→ **Aufgabe**: Schreiben Sie ausschließlich die Zeilen der folgenden Datensätze, beginnend mit der Zeile, die „Where should I click to: Select“ enthält, und endend mit der Zeile, die „Action: pyautogui.click(x=1362, y=539)“ enthält, als nummerierte Liste um. Lassen Sie dabei Leerzeilen weg.

────────────────

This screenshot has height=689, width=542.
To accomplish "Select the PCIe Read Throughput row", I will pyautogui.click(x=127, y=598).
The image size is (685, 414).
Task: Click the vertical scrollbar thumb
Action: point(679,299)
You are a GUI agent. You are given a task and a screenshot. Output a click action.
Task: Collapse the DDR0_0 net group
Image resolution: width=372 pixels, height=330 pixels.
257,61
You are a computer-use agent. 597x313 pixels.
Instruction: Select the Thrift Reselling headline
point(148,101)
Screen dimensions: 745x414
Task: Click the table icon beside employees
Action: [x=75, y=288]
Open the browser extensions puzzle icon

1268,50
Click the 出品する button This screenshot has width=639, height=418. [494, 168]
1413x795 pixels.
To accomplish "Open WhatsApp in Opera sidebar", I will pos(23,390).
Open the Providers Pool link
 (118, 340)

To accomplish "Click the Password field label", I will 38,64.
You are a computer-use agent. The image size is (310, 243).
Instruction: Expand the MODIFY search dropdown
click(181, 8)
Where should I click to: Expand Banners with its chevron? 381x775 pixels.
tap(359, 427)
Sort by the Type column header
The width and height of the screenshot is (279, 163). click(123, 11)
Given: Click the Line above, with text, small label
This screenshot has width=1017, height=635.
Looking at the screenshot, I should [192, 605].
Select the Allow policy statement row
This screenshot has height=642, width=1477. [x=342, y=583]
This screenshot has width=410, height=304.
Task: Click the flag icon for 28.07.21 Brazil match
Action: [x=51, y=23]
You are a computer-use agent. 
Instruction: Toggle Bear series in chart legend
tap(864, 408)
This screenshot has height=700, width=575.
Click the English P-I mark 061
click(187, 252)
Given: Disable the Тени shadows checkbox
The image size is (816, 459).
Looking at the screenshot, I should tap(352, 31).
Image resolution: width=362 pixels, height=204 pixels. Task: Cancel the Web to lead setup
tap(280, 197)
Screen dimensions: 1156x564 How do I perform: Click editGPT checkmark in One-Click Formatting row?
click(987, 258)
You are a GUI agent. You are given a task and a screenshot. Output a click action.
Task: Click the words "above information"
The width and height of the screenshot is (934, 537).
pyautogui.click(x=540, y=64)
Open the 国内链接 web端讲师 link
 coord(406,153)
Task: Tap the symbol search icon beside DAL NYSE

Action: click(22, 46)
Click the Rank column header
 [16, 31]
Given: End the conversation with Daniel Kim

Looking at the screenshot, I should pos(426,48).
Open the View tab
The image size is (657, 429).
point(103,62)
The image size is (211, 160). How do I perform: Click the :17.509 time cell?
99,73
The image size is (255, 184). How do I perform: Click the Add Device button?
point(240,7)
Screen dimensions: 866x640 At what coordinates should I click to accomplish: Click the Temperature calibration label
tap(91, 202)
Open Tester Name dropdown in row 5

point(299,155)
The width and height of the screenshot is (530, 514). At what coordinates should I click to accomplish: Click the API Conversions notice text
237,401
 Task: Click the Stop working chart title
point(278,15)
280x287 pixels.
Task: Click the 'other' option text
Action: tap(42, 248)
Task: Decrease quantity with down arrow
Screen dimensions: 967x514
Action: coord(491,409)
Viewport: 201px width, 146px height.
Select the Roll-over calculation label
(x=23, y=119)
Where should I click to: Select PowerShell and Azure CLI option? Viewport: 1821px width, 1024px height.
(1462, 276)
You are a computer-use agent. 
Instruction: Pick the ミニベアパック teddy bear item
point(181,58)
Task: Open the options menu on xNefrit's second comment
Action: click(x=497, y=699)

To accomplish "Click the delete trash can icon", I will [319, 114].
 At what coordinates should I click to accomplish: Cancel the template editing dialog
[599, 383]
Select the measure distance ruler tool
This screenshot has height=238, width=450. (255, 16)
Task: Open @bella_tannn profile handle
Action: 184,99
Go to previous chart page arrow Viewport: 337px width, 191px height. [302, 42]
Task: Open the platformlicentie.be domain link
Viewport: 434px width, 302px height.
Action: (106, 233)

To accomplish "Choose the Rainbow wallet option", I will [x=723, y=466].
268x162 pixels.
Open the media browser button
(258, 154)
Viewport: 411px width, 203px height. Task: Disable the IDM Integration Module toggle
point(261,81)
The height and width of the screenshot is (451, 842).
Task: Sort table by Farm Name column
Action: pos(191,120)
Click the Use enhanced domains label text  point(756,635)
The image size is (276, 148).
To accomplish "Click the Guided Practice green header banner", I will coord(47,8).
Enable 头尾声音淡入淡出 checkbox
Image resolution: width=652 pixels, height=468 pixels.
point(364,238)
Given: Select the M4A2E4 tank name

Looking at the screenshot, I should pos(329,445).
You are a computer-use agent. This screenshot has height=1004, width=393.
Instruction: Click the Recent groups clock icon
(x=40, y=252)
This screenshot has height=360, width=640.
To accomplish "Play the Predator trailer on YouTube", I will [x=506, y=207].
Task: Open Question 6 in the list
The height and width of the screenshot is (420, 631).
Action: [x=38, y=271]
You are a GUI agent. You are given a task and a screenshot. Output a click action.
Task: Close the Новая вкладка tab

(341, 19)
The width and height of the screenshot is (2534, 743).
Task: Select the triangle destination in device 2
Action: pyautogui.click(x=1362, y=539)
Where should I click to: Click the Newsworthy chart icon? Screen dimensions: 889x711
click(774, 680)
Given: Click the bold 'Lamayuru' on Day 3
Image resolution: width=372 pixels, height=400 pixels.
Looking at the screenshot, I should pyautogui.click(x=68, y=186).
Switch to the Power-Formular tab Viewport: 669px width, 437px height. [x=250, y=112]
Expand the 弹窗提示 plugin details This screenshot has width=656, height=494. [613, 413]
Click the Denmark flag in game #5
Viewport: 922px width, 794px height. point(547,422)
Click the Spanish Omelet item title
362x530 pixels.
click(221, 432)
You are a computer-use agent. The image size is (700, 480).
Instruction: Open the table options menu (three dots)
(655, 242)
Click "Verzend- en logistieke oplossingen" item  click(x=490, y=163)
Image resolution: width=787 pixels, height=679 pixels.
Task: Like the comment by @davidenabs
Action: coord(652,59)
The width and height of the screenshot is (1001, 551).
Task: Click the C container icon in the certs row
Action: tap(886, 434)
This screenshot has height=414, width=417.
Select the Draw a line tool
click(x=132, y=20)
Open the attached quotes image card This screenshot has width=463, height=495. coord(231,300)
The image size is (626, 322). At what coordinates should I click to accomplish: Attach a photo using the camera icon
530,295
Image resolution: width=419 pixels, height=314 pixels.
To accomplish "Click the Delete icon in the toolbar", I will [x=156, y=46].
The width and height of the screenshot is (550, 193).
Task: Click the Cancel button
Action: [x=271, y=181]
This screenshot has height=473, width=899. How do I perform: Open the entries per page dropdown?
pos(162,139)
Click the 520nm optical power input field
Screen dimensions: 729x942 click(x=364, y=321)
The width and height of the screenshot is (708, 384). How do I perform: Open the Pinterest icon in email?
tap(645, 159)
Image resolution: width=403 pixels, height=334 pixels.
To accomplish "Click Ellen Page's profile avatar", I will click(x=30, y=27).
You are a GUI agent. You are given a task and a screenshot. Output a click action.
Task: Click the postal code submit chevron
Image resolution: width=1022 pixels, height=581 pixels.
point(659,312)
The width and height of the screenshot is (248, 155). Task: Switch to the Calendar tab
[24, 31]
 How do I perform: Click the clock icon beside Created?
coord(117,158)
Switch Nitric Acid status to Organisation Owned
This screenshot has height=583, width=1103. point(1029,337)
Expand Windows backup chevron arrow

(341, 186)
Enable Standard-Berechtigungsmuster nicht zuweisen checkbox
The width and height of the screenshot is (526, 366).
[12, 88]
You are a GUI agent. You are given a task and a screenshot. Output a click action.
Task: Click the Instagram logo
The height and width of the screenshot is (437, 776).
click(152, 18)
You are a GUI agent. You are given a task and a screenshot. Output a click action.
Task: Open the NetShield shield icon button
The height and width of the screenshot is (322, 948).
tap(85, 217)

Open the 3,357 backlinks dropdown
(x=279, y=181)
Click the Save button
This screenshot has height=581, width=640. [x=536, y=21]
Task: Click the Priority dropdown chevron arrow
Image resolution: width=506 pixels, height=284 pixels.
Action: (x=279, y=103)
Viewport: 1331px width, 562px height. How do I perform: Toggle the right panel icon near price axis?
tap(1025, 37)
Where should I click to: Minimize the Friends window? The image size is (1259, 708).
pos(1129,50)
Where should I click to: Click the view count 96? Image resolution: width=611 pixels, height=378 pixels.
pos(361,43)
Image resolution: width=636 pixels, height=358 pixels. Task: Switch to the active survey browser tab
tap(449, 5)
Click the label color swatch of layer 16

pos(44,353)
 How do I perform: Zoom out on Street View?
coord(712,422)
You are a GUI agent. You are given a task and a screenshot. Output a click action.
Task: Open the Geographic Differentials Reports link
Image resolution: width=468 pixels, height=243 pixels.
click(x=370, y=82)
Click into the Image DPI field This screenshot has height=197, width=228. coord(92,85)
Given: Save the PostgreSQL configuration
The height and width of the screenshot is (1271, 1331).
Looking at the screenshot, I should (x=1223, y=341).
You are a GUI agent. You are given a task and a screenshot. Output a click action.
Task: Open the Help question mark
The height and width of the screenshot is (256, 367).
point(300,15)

────────────────

→ **Lösung der Aufgabe**:
1. Where should I click to: Select PowerShell and Azure CLI option? Viewport: 1821px width, 1024px height.
2. (1462, 276)
3. You are a computer-use agent. 
4. Instruction: Pick the ミニベアパック teddy bear item
5. point(181,58)
6. Task: Open the options menu on xNefrit's second comment
7. Action: click(x=497, y=699)
8. To accomplish "Click the delete trash can icon", I will [319, 114].
9.  At what coordinates should I click to accomplish: Cancel the template editing dialog
10. [599, 383]
11. Select the measure distance ruler tool
12. This screenshot has height=238, width=450. (255, 16)
13. Task: Open @bella_tannn profile handle
14. Action: 184,99
15. Go to previous chart page arrow Viewport: 337px width, 191px height. [302, 42]
16. Task: Open the platformlicentie.be domain link
17. Viewport: 434px width, 302px height.
18. Action: (106, 233)
19. To accomplish "Choose the Rainbow wallet option", I will [x=723, y=466].
20. 268x162 pixels.
21. Open the media browser button
22. (258, 154)
23. Viewport: 411px width, 203px height. Task: Disable the IDM Integration Module toggle
24. point(261,81)
25. The height and width of the screenshot is (451, 842).
26. Task: Sort table by Farm Name column
27. Action: pos(191,120)
28. Click the Use enhanced domains label text  point(756,635)
29. The image size is (276, 148).
30. To accomplish "Click the Guided Practice green header banner", I will coord(47,8).
31. Enable 头尾声音淡入淡出 checkbox
32. Image resolution: width=652 pixels, height=468 pixels.
33. point(364,238)
34. Given: Select the M4A2E4 tank name
35. Looking at the screenshot, I should pos(329,445).
36. You are a computer-use agent. This screenshot has height=1004, width=393.
37. Instruction: Click the Recent groups clock icon
38. (x=40, y=252)
39. This screenshot has height=360, width=640.
40. To accomplish "Play the Predator trailer on YouTube", I will [x=506, y=207].
41. Task: Open Question 6 in the list
42. The height and width of the screenshot is (420, 631).
43. Action: [x=38, y=271]
44. You are a GUI agent. You are given a task and a screenshot. Output a click action.
45. Task: Close the Новая вкладка tab
46. (341, 19)
47. The width and height of the screenshot is (2534, 743).
48. Task: Select the triangle destination in device 2
49. Action: pyautogui.click(x=1362, y=539)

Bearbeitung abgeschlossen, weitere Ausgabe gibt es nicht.